Wednesday Wonderings: Anger Management 9/24/25
In the ‘50s and ‘60s, one of the biggest threats a mother could issue to misbehaving children was, “Just wait until your father gets home!” That line alone could instill fear into the most incorrigible brat. It was the last weapon in a mother’s arsenal and only used in severe situations. She was bringing out the “big guns” if she issued that ultimatum.
When the father came home, he’d be told the events of the day leading up to the mother’s exasperation, and then he’d handle the reins of punishment. Usually, dads had a way of being stern, letting you know they disapproved, issued appropriate punishment in a calm but forceful manner, and the child learned a lesson.
Yes, there were abusive parents, but in general we didn’t see anger get explosive. We learned how to moderate our emotions from our parents’ example.
Since then, society has generated a number of theories and proposed changes in how children are disciplined and how people should share more about their feelings. “Free love,” “openness and honesty,” “let it all out,” and other phrases have come into our vernacular. All of these are fine for an individual’s emotional expression, but they don’t address how one person letting it all out affects those that surround them.
People also do not understand where their anger comes from. They just express it and, too often, hold onto it. As a result, civil discourse has essentially gone down the toilet.
Anger comes from a number of sources and there’s no way I can cover them all here, but a few examples are:
· Insecurity– When someone feels ignorant, belittled, entitled, or “less than,” they will lash out.
· Retaliation– Don’t poke the bear, it pisses him off.
· Sadness– Anger is used as a defense mechanism to avoid feeling sad or showing grief.
· Fear– Anger is part of the “fight or flight” reaction. Challenge someone’s beliefs and they get angry.
While anger is a healthy and normal response, we have to learn how to deal with it. Bottling it up leads to physical issues like high blood pressure, ulcers and other ailments. However, fighting, attacking, and even killing others is not acceptable.
Nowadays, too many people get ticked off and think it’s okay to go on a shooting spree. We never know when someone will go off the rails because they don’t like a t-shirt and think it’s okay to put a few bullet holes in it.
It is time that we take control of our feelings and OWN them. When I get mad, I ask myself, “Why am I mad?” If it’s because of something someone said, I dig deeper. “Why did that make me angry?” Maybe I’m disappointed because their reaction was unexpected. Then I recognize, they are allowed to have their feelings and I don’t have to accept it as a personal assault.
My favorite response is stated by my inner voice—not aloud. When I recognize that someone has gotten angry needlessly because they are a total dumbass douchebag, I refuse to participate and think, “Bless their heart.” That’s southern for f-you and doesn’t leave a bad taste in your mouth. A reaction or reply isn’t necessary. Just smile and back away.

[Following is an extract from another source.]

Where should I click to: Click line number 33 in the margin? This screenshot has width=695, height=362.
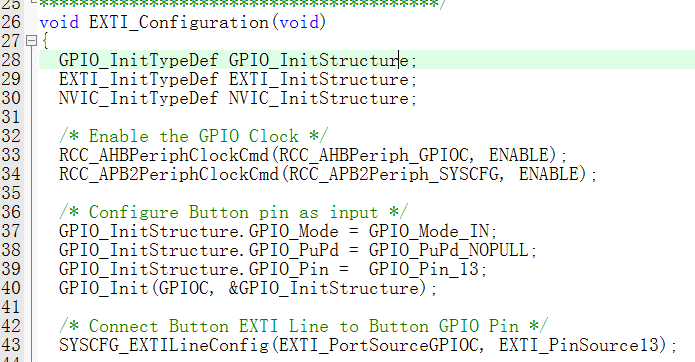(11, 155)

Someone else’s behavior is their choice. How you react is yours. Is their actions worth your energy and emotion or do you have something else that needs your attention more?
For more information check out this article and additional links available at the American Psychological Association: https://www.apa.org/topics/anger/control
“When a man is wrong and won’t admit it, he always gets angry. ”
“Anger dwells only in the bosom of fools.”
“Violence is the last refuge of the incompetent.”